# The problem
Convert the lines of these items into a JSON list of strings, one string per line, leaving out blank lines and the pictures.

-- start of Material provided --

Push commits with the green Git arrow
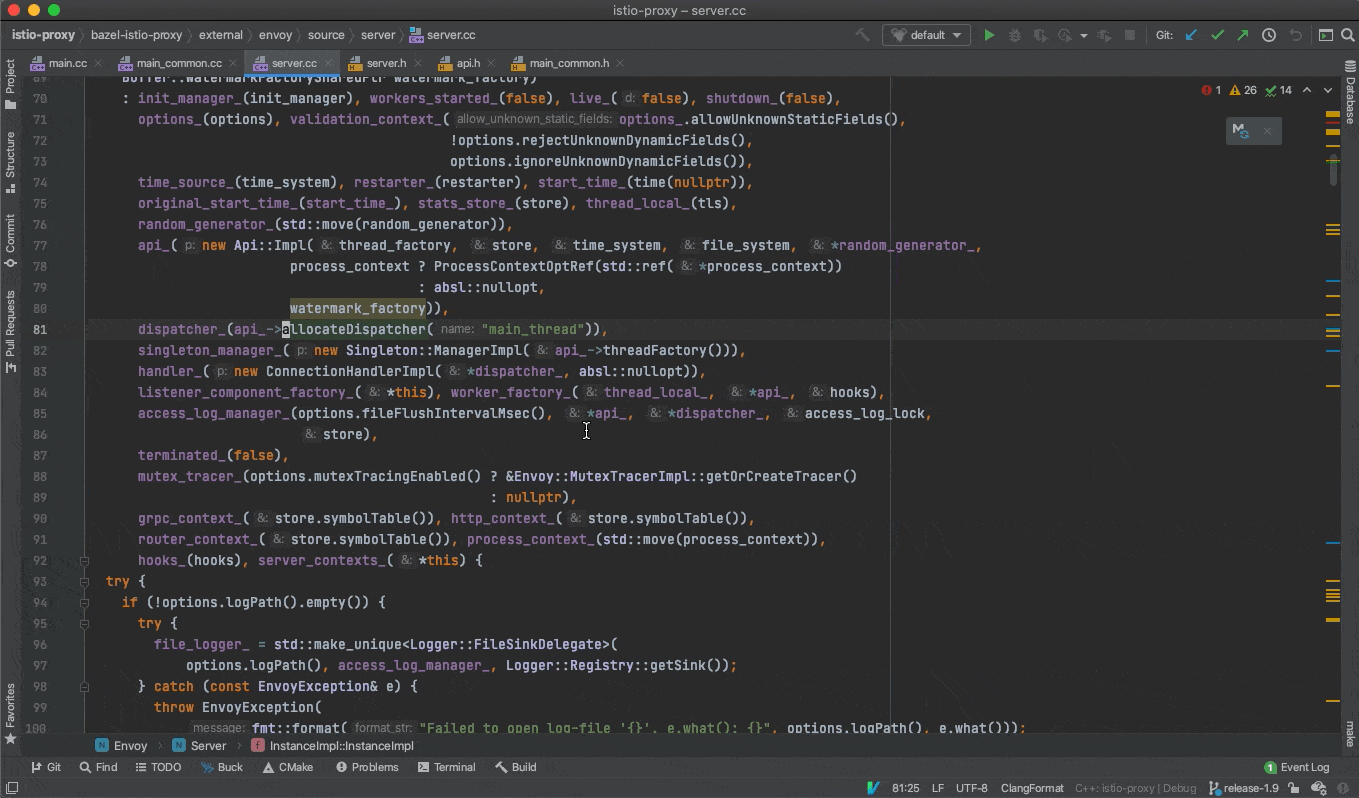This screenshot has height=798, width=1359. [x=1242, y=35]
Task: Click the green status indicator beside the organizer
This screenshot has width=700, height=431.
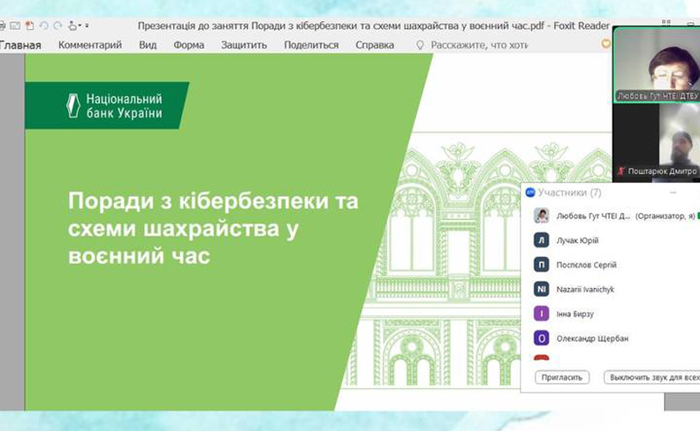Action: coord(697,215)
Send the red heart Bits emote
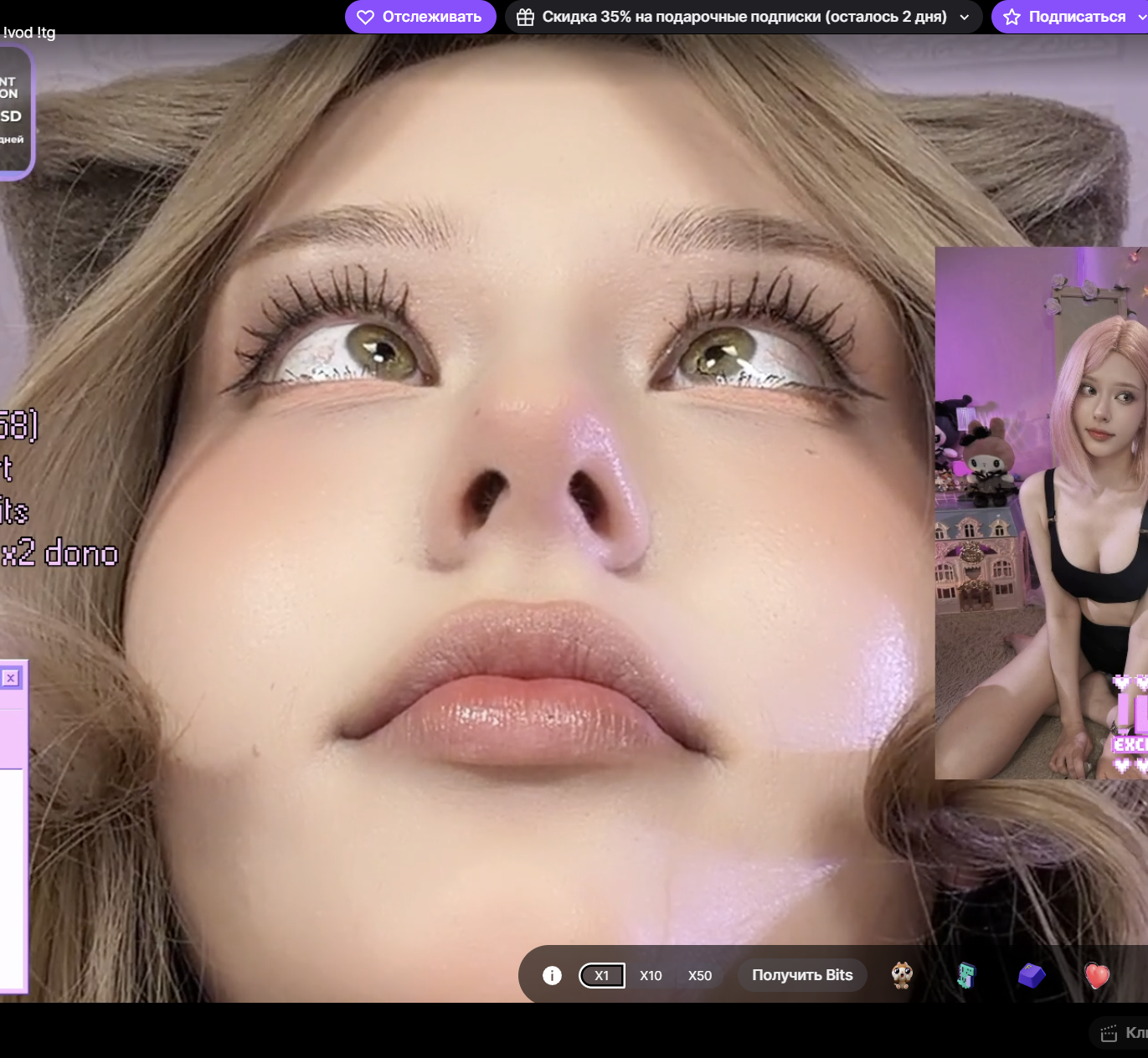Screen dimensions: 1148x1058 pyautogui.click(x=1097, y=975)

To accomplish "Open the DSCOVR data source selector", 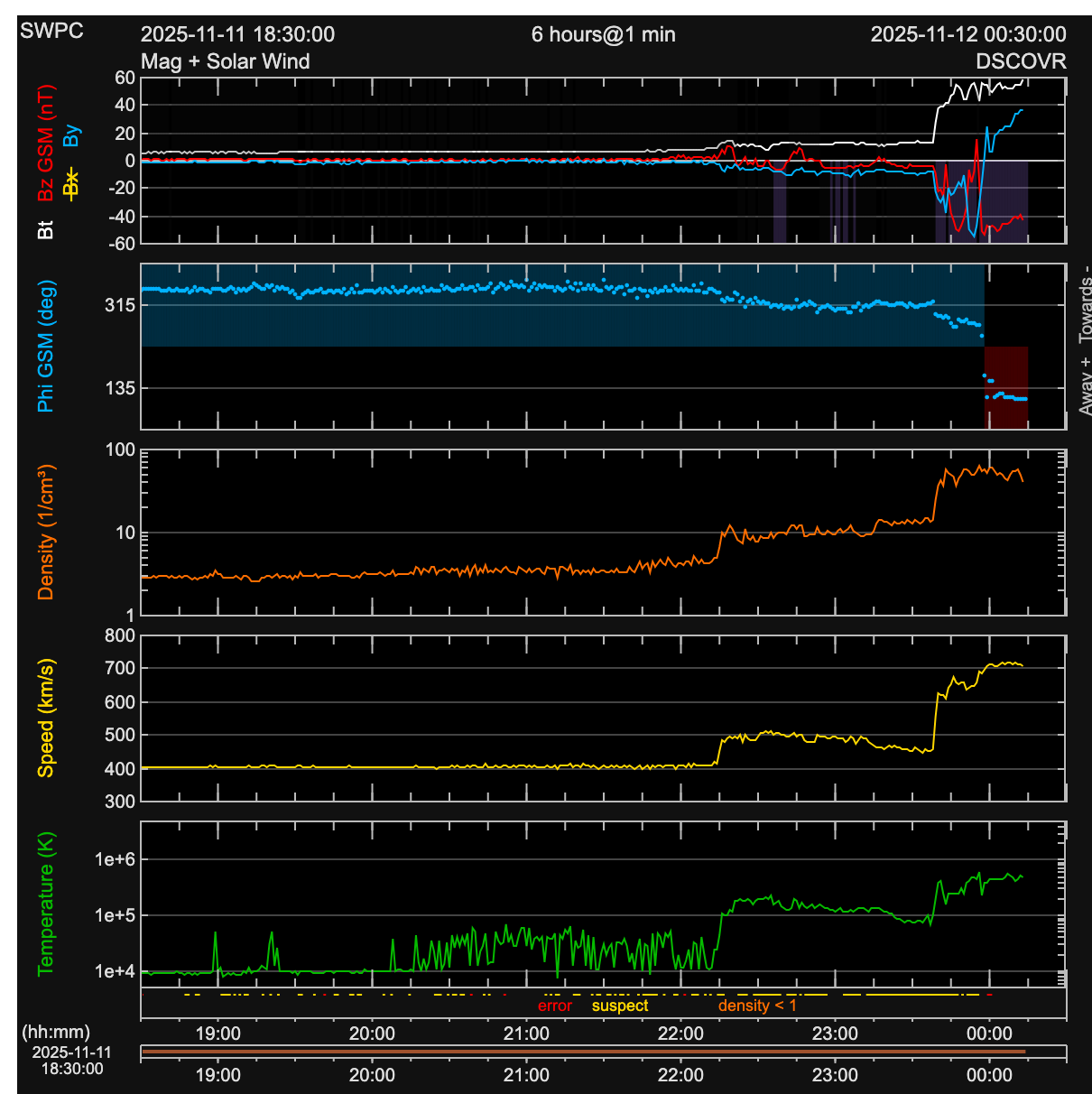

-- end of Material provided --

# Answer to the problem
[
  "Push commits with the green Git arrow",
  "This screenshot has height=798, width=1359. [x=1242, y=35]",
  "Task: Click the green status indicator beside the organizer",
  "This screenshot has width=700, height=431.",
  "Action: coord(697,215)",
  "Send the red heart Bits emote",
  "Screen dimensions: 1148x1058 pyautogui.click(x=1097, y=975)",
  "To accomplish \"Open the DSCOVR data source selector\", "
]